■ Dataset records:
┄┄┄┄┄┄
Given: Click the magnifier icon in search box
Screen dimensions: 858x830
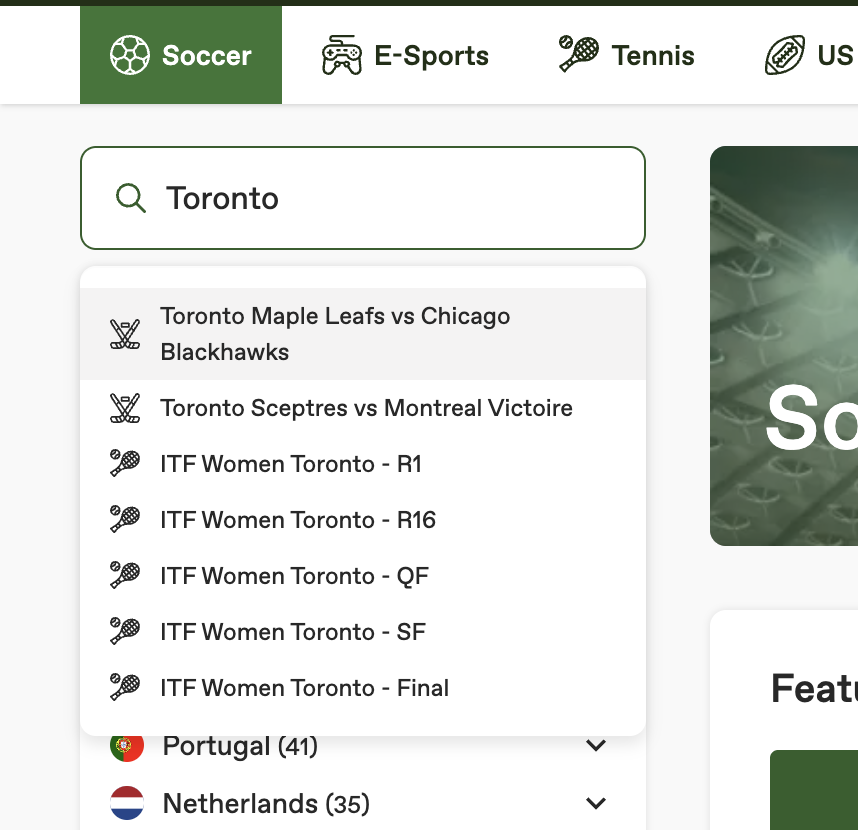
┄┄┄┄┄┄
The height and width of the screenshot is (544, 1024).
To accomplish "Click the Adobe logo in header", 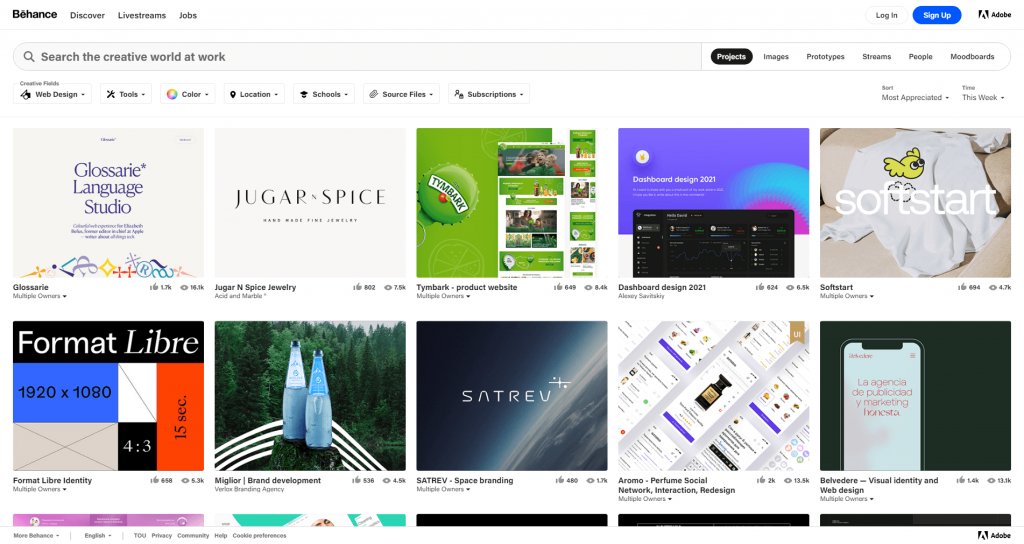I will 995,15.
┄┄┄┄┄┄
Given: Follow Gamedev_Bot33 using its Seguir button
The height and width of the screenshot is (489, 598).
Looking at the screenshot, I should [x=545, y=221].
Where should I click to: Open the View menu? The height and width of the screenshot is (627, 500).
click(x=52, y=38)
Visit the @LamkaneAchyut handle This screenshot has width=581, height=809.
┄┄┄┄┄┄
■ Exercise: In the listing above, locate the line containing "Where should I" and the line containing "Visit the @LamkaneAchyut". Transcribe those two lines and everything between them, exactly as written.

■ Solution for this exercise:
Where should I click to: Open the View menu? The height and width of the screenshot is (627, 500).
click(x=52, y=38)
Visit the @LamkaneAchyut handle This screenshot has width=581, height=809.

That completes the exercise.